While what Ritokova studies is small in size, tree diseases have an outsized impact on the state’s economy and forest health. Diseases such as Swiss needle cast, laminated root rot, Port Orford cedar root rot and sudden oak death kill or stunt thousands of trees each year, costing private landowners and local economies millions of collars.
That Ritokova would become a scientist is no surprise. She grew up behind the Iron Curtain in the former Czechoslovakia (since Communism’s fall divided into two nations). Both her parents were in the sciences there.

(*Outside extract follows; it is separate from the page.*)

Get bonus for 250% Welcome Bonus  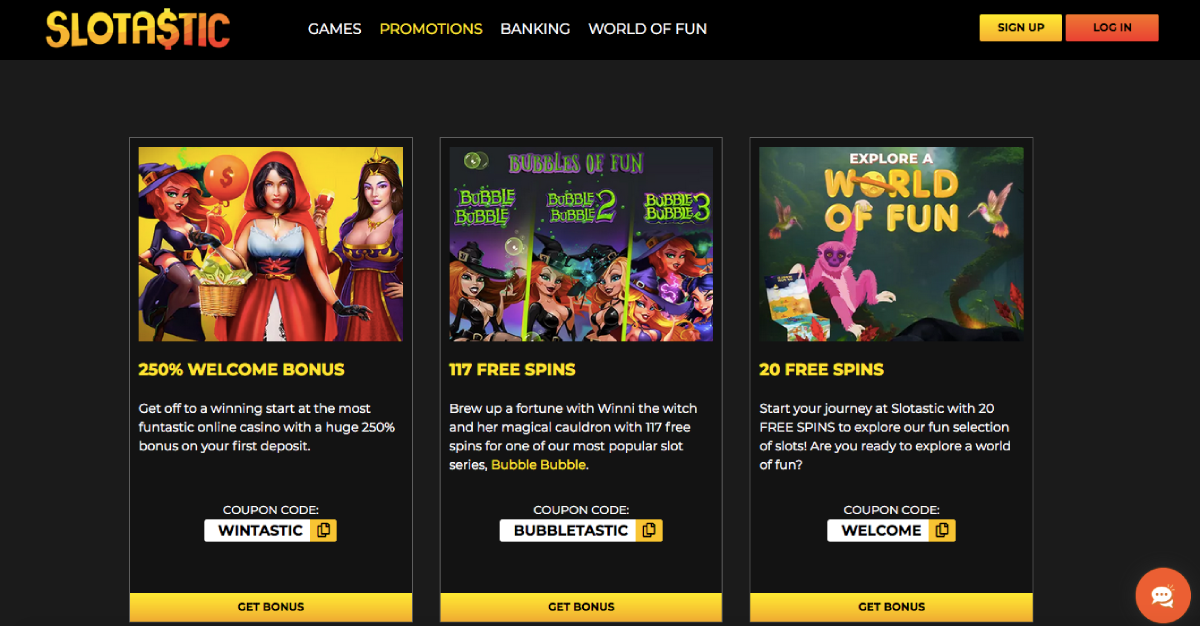click(271, 607)
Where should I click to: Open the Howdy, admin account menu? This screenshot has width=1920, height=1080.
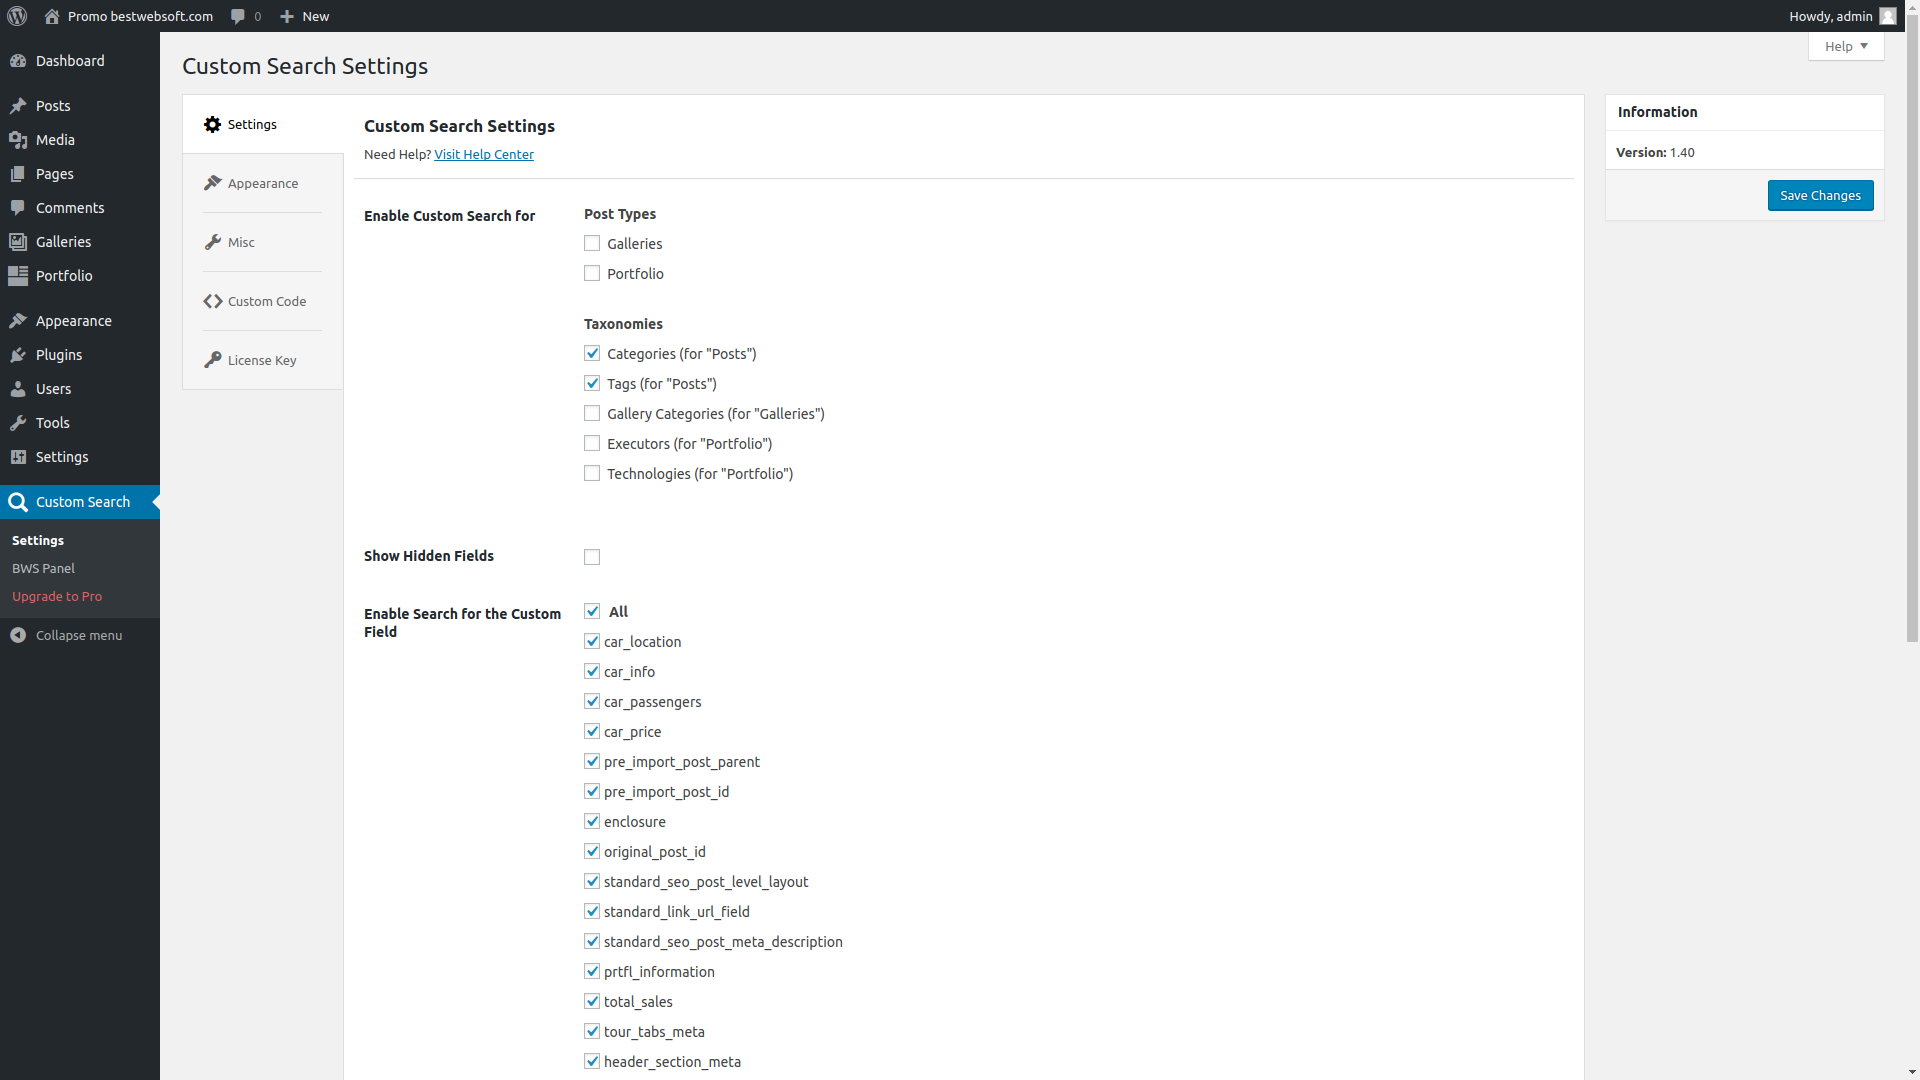pos(1830,16)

She came to the United States in the 1990s, working as a nanny in San Francisco before earning a degree at the University of California at Berkeley. While studying at Berkeley she landed a job in the lab of Dave Wood, an entomologist who encouraged her to pursue further studies in forest health.
“We worked on insect-pathogen interactions of pine pitch canker and sudden oak death,” she recalled.
Moving to Oregon in 2012, Ritokova spent almost a decade working for the Swiss needle cast cooperative before being hired at the Oregon Department of Forestry.
“My job now is primarily focused on sudden oak death along the south coast, but I’ll be involved in anything requiring a pathologist, including aerial detection surveys, consulting with foresters in our different districts, and representing ODF with the public and in scientific meetings,” Ritokova said.
Her success in her chosen field comes despite profound hearing loss. Hearing aids and skill at lip reading have helped her, which is even more impressive knowing English is her third language.